Odious Debts

Honesty doesn’t pay at UN, staff say in survey

Steven Edwards
National Post
June 16, 2004

United Nations: When Montrealer Andre Sirois blew the whistle on gross mismanagement at the United Nations, he thought he was doing it a favour.

But he found himself ostracized and denied promotion as a translator for the UN’s war crimes court for Rwanda.

This was despite being proved right and seeing Kofi Annan, UN Secretary-General, fire the court’s first chief administrative officer and deputy prosecutor.

An internal UN survey shows many staffers believe they will suffer the same fate if they speak out about fraud or wrongdoing, so they keep their mouths shut.

The results have shocked Mr. Annan, who ordered the survey to show the UN’s “integrity” after it pushed through a major international treaty on corruption.

The moral health of the UN is important because the organization presents itself as the world’s moral compass.

Typical responses from 6,086 staffers give the general picture.
____________
*Required work*
[1] List every person named in the article about honesty at the UN.
[2] Retype the part of the article about honesty at the UN that begins at the words "The results have" and stops after "treaty on corruption.".
____________
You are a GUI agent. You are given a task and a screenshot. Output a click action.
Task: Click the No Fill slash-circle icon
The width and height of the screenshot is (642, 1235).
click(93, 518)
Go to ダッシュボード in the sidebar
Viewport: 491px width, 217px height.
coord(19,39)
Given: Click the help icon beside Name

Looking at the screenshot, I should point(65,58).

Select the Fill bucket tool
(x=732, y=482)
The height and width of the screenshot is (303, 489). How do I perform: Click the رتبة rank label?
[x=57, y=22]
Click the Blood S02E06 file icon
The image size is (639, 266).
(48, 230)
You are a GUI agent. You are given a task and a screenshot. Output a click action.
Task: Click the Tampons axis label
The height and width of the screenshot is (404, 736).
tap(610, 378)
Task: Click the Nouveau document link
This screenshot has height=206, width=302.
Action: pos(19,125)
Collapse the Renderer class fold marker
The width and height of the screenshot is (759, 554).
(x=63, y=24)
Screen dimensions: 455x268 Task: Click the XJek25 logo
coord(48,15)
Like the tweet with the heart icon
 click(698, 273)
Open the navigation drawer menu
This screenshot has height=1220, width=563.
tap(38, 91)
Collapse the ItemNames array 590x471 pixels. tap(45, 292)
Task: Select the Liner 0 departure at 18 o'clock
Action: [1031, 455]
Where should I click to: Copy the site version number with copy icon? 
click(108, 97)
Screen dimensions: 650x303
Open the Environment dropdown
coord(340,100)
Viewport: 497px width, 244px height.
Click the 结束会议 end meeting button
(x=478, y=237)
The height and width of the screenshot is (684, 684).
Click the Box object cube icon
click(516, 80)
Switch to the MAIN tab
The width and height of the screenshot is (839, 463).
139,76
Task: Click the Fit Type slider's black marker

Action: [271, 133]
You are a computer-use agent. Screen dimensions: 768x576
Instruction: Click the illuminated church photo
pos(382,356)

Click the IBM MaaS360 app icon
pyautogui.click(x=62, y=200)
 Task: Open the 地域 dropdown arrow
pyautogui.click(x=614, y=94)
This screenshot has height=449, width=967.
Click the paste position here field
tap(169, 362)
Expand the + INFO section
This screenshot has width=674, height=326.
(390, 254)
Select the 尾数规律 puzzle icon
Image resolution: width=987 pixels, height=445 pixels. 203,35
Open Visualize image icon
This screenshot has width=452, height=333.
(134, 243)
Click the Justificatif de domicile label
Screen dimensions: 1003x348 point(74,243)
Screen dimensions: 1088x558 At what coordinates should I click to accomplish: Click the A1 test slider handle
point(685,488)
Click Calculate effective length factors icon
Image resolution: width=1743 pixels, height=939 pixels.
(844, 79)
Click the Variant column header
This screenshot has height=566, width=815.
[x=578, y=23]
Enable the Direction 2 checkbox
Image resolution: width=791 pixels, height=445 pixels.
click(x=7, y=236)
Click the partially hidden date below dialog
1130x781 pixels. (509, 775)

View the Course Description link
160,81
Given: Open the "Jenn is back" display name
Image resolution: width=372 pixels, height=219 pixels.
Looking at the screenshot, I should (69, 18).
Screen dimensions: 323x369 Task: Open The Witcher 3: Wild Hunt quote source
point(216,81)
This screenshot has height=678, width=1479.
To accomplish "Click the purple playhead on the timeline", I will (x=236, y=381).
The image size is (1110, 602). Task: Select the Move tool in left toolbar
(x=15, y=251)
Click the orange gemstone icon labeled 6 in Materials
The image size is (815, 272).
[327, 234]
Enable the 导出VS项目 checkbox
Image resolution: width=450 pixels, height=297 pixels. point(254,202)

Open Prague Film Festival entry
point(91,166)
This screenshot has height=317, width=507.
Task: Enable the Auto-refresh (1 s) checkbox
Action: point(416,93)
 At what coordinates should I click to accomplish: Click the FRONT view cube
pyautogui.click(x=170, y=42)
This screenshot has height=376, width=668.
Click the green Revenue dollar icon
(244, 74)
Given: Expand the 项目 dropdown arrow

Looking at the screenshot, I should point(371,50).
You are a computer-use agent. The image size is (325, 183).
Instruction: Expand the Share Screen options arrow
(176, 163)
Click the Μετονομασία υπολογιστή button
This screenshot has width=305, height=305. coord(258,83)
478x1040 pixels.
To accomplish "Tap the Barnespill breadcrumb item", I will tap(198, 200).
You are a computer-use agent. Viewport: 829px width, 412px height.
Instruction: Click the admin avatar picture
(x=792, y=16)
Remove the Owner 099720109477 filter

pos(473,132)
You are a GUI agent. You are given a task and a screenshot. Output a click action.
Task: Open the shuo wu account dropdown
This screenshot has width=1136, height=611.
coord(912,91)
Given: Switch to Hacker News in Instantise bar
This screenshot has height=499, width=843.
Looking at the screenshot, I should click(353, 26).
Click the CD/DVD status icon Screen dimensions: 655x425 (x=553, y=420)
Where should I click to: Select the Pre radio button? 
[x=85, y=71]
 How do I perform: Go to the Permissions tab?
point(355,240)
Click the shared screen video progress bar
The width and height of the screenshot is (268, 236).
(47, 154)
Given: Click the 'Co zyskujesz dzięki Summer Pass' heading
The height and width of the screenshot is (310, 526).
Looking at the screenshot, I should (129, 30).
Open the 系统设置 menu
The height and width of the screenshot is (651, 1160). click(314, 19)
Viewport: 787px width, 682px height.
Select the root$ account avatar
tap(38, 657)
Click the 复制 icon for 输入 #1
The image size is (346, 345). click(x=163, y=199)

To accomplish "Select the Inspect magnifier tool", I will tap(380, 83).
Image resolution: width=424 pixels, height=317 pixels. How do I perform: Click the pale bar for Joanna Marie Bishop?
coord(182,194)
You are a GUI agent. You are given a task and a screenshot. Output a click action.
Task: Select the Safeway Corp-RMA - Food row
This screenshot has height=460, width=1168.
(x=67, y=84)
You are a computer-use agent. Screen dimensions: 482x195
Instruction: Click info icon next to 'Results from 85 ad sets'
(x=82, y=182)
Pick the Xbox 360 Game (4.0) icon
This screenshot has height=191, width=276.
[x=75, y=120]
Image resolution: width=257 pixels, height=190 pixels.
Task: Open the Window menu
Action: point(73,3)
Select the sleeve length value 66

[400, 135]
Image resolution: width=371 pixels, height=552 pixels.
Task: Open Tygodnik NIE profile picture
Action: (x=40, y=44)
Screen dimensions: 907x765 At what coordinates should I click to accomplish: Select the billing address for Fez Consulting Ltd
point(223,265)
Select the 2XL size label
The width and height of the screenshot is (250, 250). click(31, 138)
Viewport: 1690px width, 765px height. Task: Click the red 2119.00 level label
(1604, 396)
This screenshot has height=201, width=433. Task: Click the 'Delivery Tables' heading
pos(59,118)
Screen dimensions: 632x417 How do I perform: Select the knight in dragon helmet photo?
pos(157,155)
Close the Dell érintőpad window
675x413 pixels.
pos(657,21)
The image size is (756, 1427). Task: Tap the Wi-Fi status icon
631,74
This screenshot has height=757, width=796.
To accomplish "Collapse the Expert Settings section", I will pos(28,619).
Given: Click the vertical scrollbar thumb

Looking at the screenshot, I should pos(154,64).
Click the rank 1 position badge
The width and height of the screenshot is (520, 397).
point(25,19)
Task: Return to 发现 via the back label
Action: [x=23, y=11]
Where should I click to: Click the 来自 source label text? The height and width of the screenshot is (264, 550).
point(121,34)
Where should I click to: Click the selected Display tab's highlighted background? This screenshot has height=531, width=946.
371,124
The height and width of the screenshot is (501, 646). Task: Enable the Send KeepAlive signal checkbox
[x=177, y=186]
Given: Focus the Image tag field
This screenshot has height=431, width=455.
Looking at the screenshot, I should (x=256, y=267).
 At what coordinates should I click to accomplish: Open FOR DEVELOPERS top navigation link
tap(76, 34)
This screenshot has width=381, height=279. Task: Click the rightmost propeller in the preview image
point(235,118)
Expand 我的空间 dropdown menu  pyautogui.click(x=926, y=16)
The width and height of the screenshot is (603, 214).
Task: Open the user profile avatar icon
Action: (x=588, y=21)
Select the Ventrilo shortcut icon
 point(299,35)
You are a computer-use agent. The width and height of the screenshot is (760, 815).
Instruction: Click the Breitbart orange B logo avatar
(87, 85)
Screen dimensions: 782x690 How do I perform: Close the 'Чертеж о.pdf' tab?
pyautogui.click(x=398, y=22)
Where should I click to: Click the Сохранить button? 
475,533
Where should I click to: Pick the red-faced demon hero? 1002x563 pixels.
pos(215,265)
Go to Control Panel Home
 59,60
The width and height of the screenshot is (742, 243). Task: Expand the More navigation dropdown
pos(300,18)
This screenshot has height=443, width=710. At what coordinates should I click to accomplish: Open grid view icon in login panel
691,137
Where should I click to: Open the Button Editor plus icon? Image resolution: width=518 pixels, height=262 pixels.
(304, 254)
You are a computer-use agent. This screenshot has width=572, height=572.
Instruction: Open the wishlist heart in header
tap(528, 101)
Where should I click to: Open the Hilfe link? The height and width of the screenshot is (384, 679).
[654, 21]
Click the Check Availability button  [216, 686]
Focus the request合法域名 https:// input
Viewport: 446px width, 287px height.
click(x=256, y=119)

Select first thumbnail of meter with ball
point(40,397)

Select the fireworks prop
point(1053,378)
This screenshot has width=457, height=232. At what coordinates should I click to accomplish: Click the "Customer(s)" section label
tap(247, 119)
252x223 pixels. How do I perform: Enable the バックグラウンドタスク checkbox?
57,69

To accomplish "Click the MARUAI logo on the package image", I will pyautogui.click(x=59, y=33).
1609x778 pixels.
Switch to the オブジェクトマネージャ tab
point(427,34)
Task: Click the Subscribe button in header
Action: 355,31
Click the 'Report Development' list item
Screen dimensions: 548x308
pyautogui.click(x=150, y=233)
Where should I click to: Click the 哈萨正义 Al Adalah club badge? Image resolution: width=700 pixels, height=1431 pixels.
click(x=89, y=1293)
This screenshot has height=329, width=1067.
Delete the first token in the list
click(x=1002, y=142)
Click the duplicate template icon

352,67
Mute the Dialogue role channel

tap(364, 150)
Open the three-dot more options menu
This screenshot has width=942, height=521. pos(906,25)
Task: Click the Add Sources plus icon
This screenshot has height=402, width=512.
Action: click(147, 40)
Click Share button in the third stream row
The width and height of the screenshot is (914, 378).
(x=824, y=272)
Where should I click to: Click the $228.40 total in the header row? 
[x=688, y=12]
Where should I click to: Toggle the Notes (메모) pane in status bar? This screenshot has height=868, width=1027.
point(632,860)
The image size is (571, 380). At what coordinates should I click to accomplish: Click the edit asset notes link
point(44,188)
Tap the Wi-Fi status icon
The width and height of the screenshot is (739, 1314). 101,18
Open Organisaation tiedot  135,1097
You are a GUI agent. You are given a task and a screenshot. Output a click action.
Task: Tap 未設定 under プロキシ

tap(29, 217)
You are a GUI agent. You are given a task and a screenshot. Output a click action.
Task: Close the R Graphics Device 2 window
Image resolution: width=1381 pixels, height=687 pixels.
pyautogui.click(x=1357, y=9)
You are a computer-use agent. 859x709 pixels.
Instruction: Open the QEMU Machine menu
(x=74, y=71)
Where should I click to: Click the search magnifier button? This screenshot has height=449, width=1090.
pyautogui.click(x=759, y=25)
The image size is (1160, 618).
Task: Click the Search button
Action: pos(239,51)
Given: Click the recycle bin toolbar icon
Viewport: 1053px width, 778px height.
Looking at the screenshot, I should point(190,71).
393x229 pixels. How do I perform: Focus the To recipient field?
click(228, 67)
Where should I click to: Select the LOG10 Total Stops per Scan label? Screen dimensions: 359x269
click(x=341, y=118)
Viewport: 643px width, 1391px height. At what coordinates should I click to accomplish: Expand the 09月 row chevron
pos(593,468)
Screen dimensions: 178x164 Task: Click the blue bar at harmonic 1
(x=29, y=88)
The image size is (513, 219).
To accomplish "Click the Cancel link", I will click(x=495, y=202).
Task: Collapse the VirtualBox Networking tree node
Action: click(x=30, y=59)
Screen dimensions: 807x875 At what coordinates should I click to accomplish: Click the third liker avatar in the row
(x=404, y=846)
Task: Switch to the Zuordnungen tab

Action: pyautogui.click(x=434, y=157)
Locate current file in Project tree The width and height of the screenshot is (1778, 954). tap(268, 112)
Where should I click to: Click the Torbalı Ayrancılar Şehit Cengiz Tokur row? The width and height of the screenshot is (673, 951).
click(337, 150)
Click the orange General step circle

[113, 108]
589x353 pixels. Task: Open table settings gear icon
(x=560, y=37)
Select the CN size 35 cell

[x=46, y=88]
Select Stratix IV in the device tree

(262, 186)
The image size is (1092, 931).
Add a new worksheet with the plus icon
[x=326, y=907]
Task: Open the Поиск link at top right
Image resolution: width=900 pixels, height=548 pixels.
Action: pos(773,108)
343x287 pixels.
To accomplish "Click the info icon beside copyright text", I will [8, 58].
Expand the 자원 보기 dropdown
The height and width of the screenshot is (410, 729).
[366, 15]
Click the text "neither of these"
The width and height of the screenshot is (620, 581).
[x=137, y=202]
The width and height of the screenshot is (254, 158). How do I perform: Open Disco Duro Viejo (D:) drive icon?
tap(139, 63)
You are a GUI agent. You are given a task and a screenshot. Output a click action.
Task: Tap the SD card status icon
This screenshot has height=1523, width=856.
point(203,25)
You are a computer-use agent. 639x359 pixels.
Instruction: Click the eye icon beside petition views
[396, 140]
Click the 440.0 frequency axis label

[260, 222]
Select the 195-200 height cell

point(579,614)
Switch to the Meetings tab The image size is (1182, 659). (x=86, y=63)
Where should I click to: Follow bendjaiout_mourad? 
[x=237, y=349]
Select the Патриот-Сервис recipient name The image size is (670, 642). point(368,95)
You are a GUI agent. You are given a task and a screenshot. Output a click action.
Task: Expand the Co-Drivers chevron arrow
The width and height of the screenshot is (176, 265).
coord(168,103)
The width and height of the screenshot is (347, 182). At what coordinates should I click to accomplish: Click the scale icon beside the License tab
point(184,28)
____________
*Solutions by task*
[1] Steven Edwards, Andre Sirois, Kofi Annan

[2]
The results have shocked Mr. Annan, who ordered the survey to show the UN’s “integrity” after it pushed through a major international treaty on corruption.